Jurisdictional structure
- National agency: Bangladesh
- Operations jurisdiction: Bangladesh
- Governing body: Ministry of Home Affairs
- General nature: Civilian police;

Operational structure
- Headquarters: Dhaka, Bangladesh
- Minister responsible: Salahuddin Ahmed, Minister of Home Affairs;
- Agency executive: Rezaul Karim, Addl. Inspector General;
- Parent agency: Bangladesh Police

Facilities
- Battalions: 11
- Boats: Patrol Boats
- Helicopters: Bell 407

Website
- river.police.gov.bd

= River Police (Bangladesh) =

Police unit in Bangladesh

River Police (নৌ পুলিশ) is a specialized unit of Bangladesh Police responsible for policing internal river ways of Bangladesh.
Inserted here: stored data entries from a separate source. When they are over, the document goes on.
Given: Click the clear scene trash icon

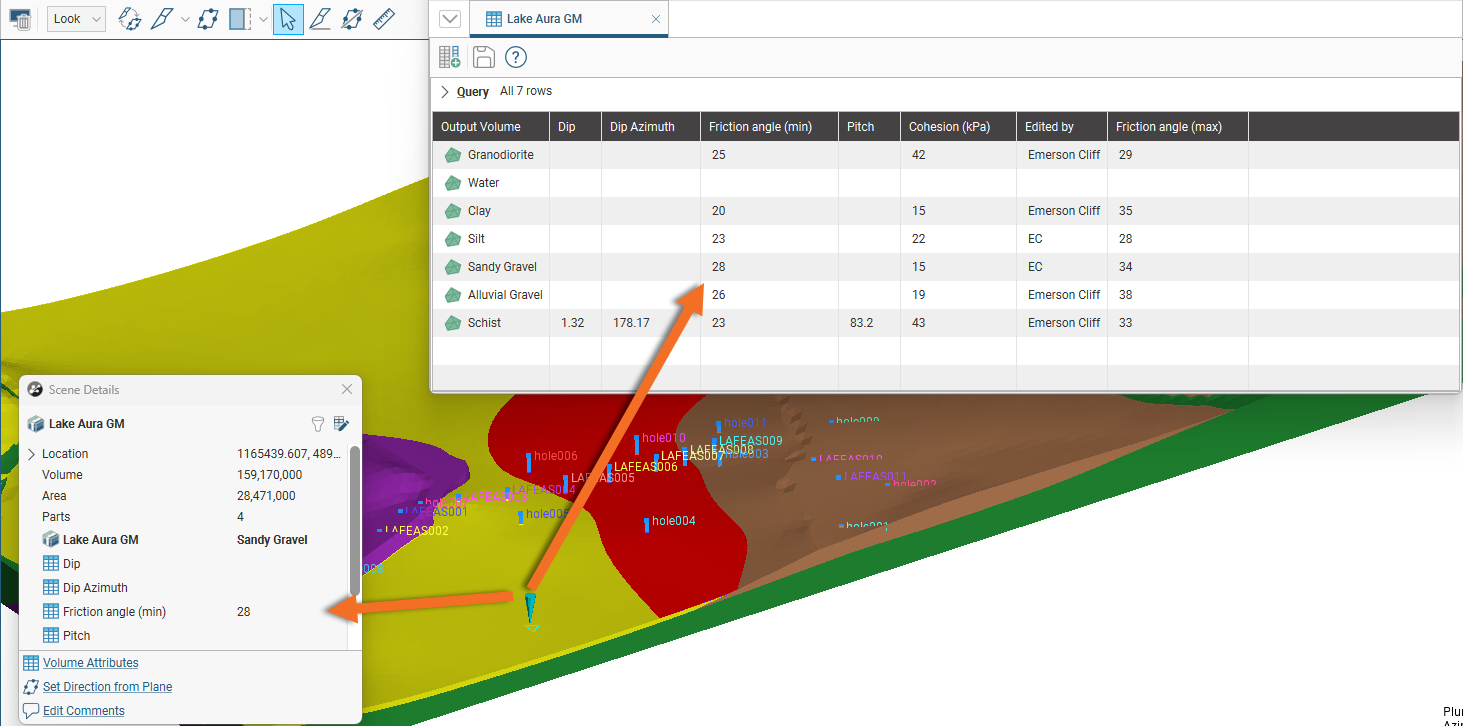Looking at the screenshot, I should point(20,19).
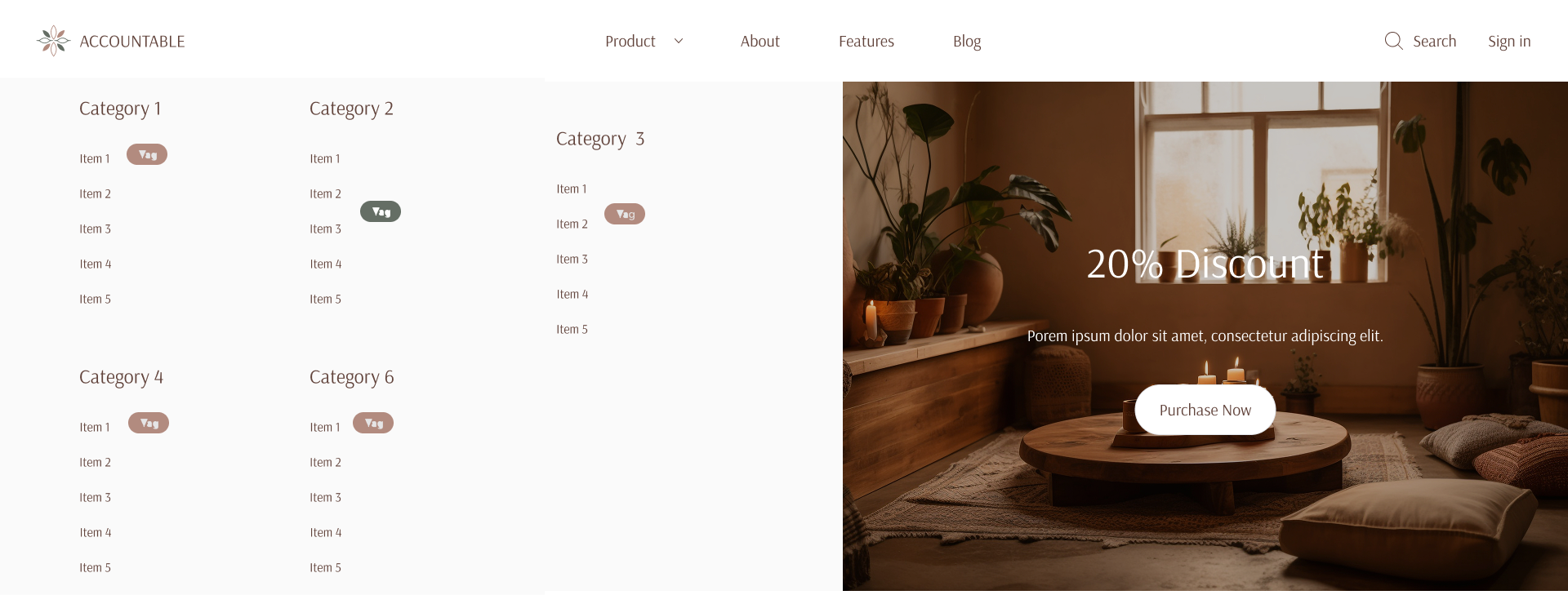
Task: Go to the About page
Action: (760, 41)
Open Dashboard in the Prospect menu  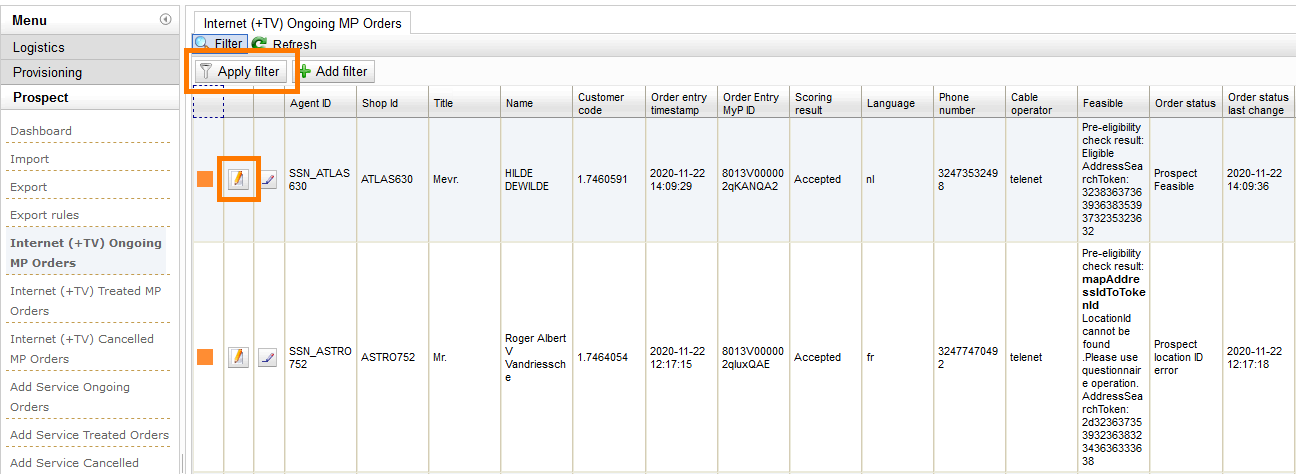click(x=41, y=131)
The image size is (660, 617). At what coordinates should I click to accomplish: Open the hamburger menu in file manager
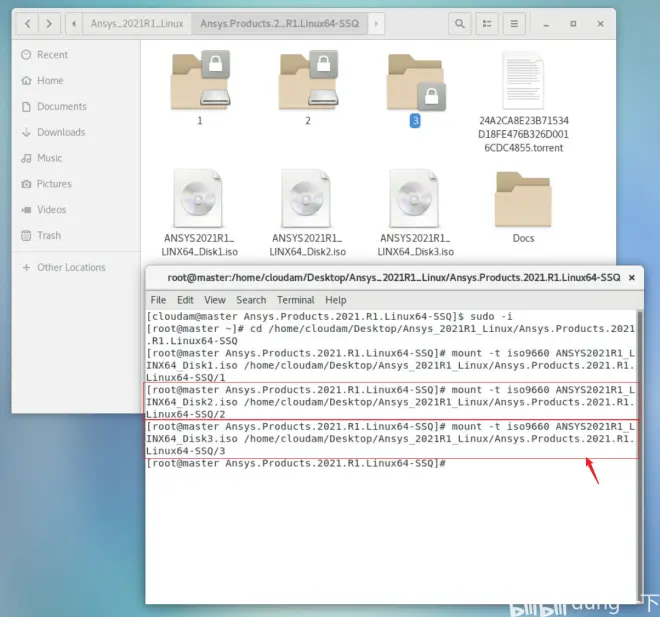(514, 24)
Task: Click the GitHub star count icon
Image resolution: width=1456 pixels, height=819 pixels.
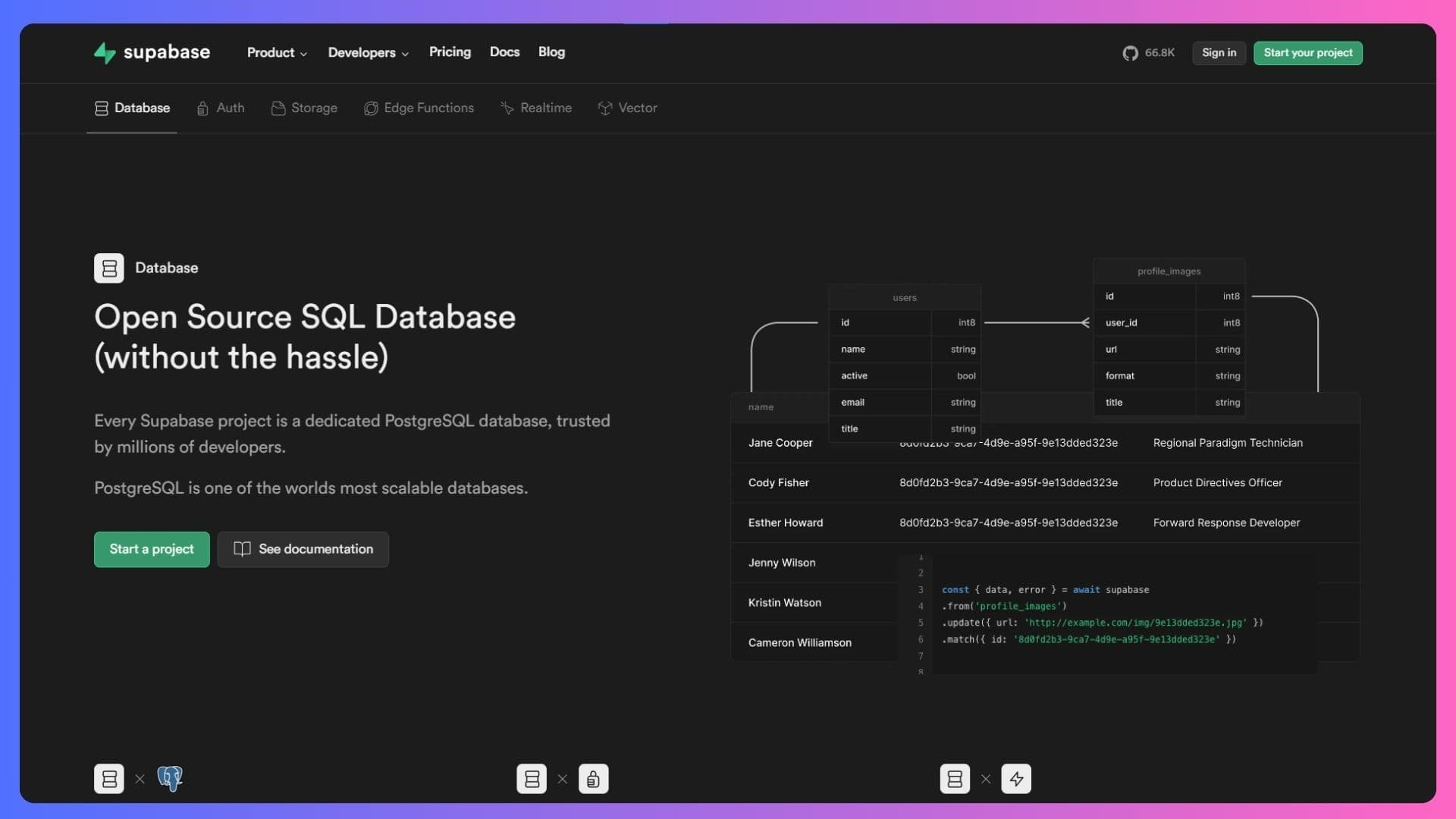Action: [x=1129, y=53]
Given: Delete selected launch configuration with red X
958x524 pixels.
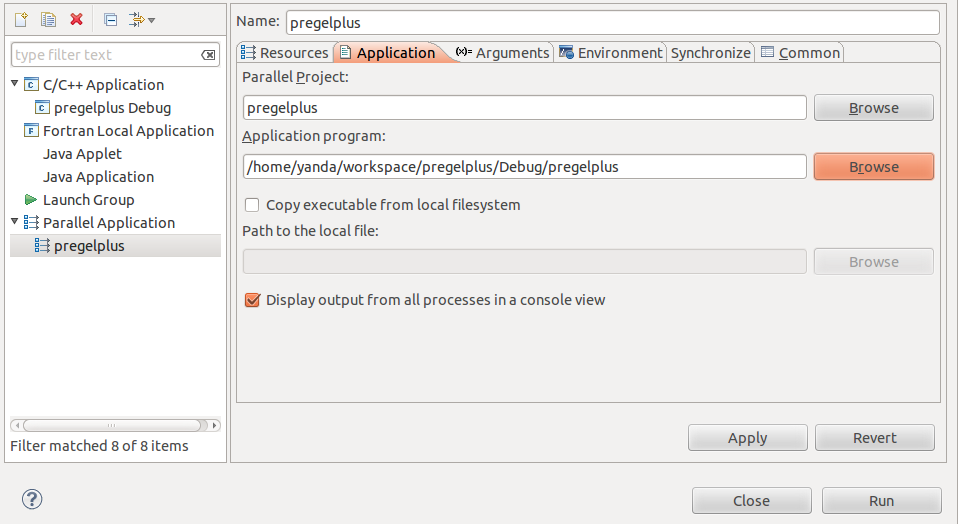Looking at the screenshot, I should pos(76,20).
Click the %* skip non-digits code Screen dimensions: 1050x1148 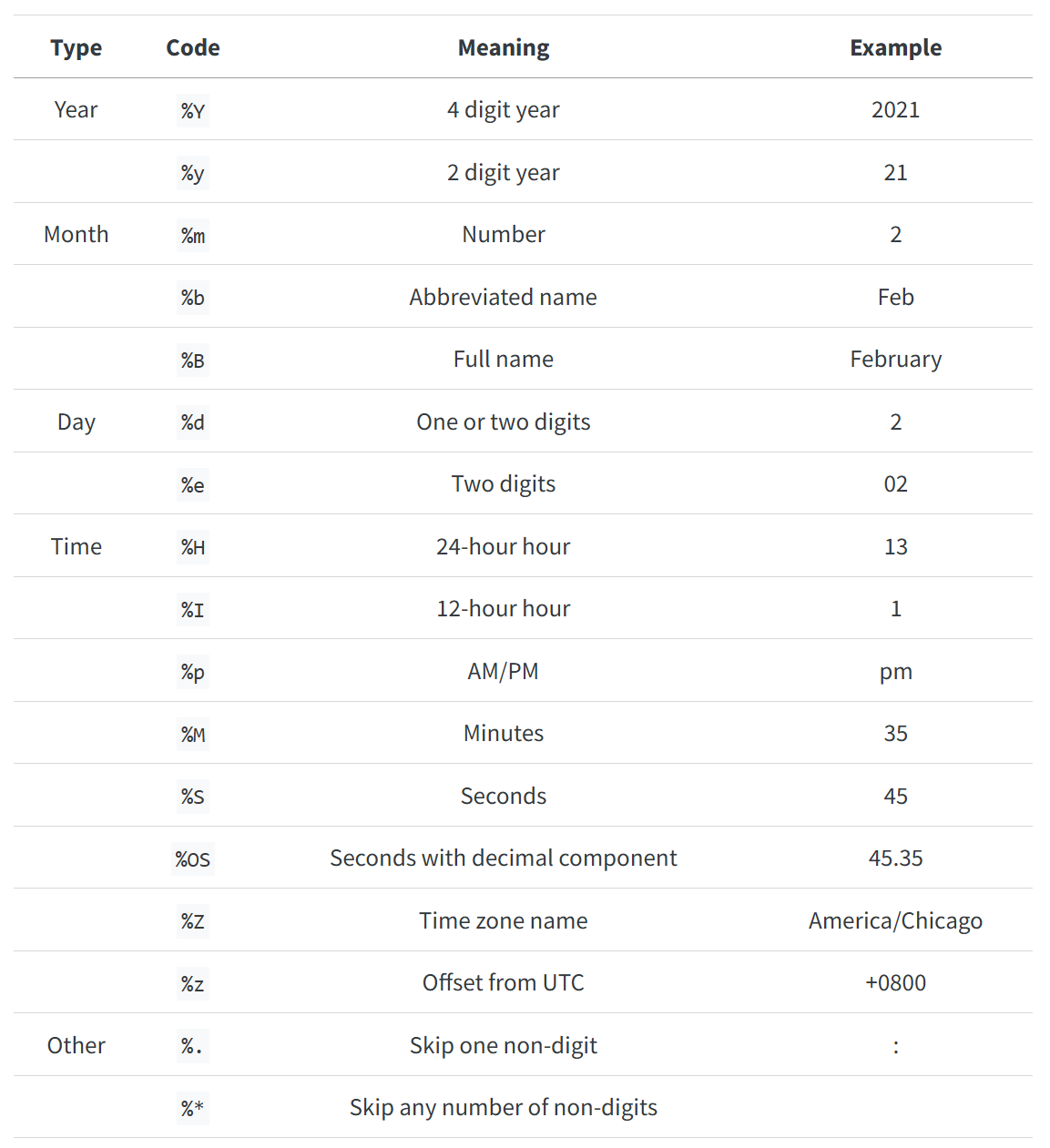point(192,1109)

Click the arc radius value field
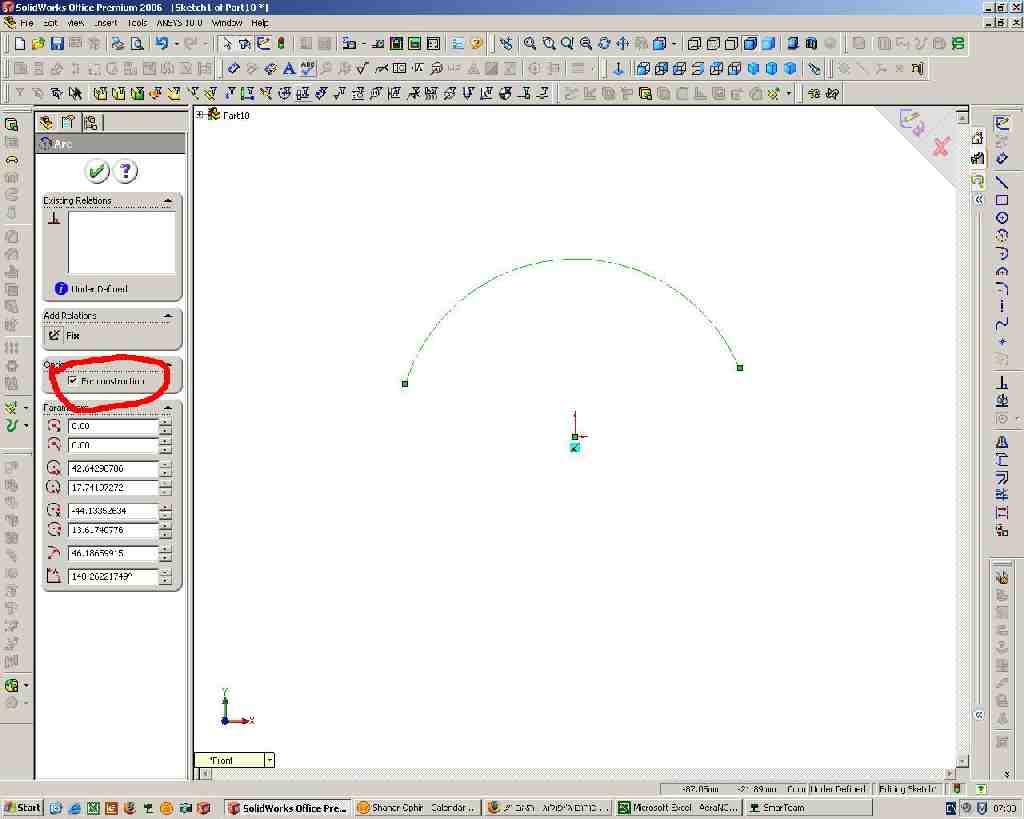[113, 553]

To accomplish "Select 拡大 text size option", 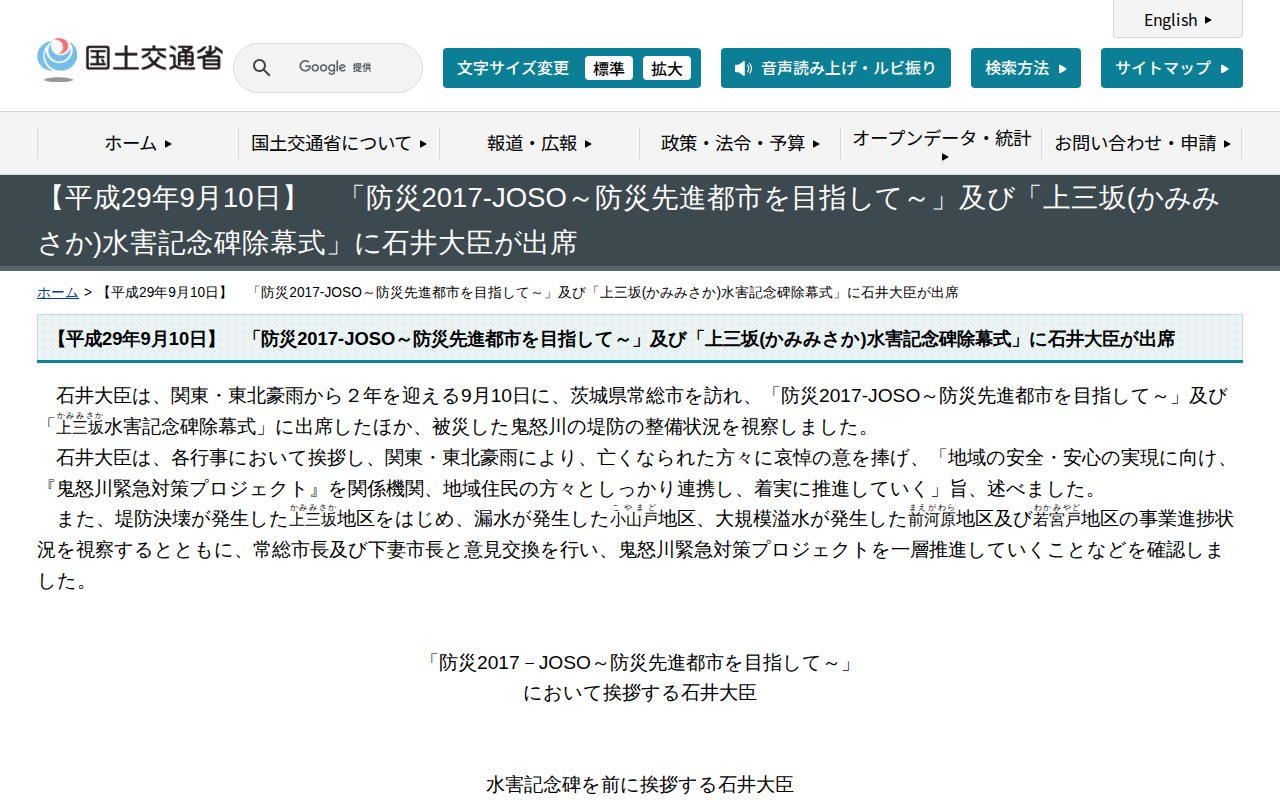I will coord(667,68).
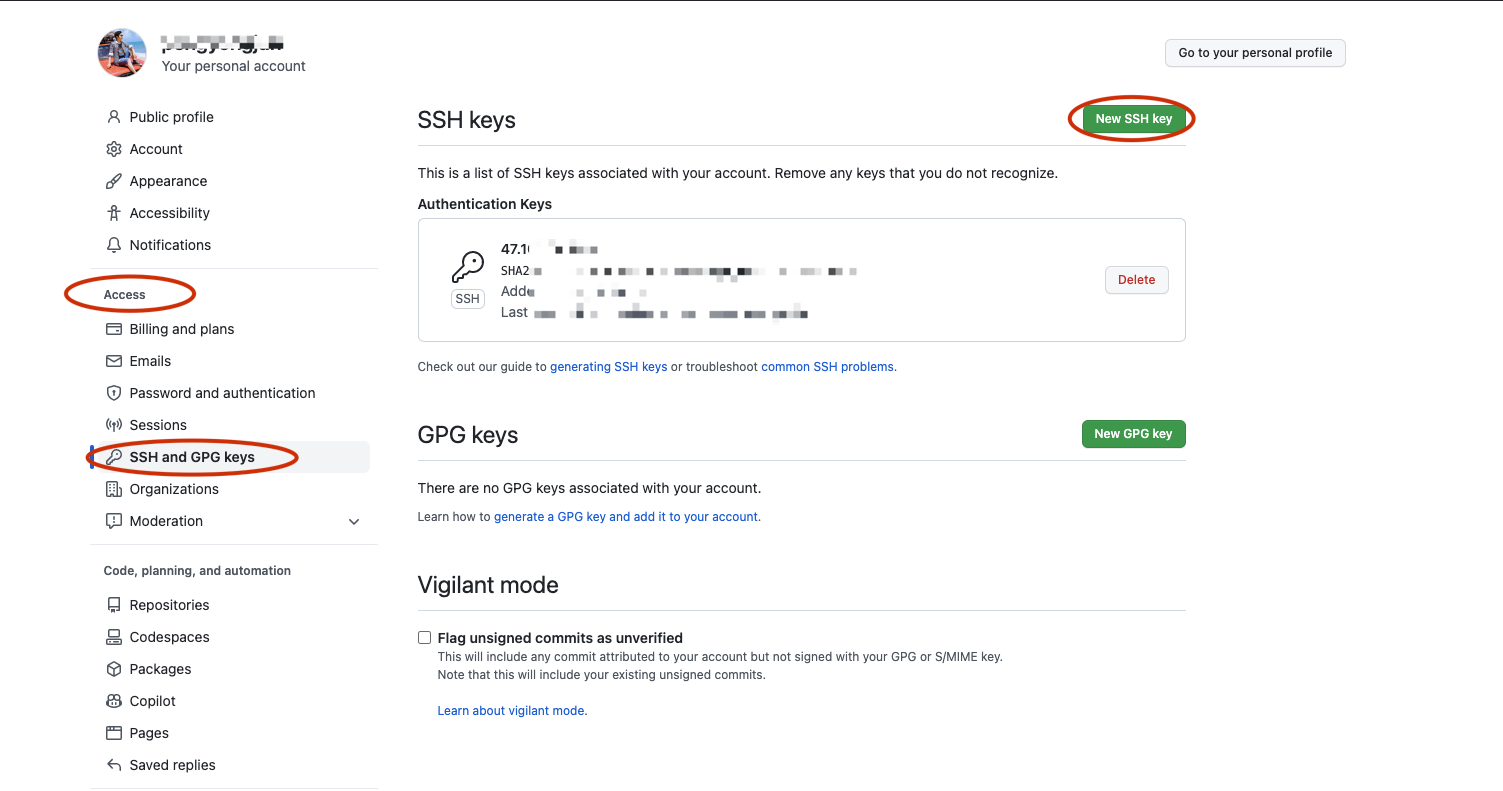Click the Emails envelope icon
Viewport: 1503px width, 791px height.
114,361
They are also responsible for policing fisherman and fishing in rivers. Additional Inspector General Kushum Dewan is the head of the River Police.

==History==
River Police was established on 12 November 2013. It started out with 747 personnel under a Deputy Inspector General of Bangladesh Police. On 20 July 2010, the first camp of River Police was established in Dhaka at Mirpur. The government of Bangladesh had approved five River police camps within Dhaka city. In June 2019, River Police started operating in Rajshahi District.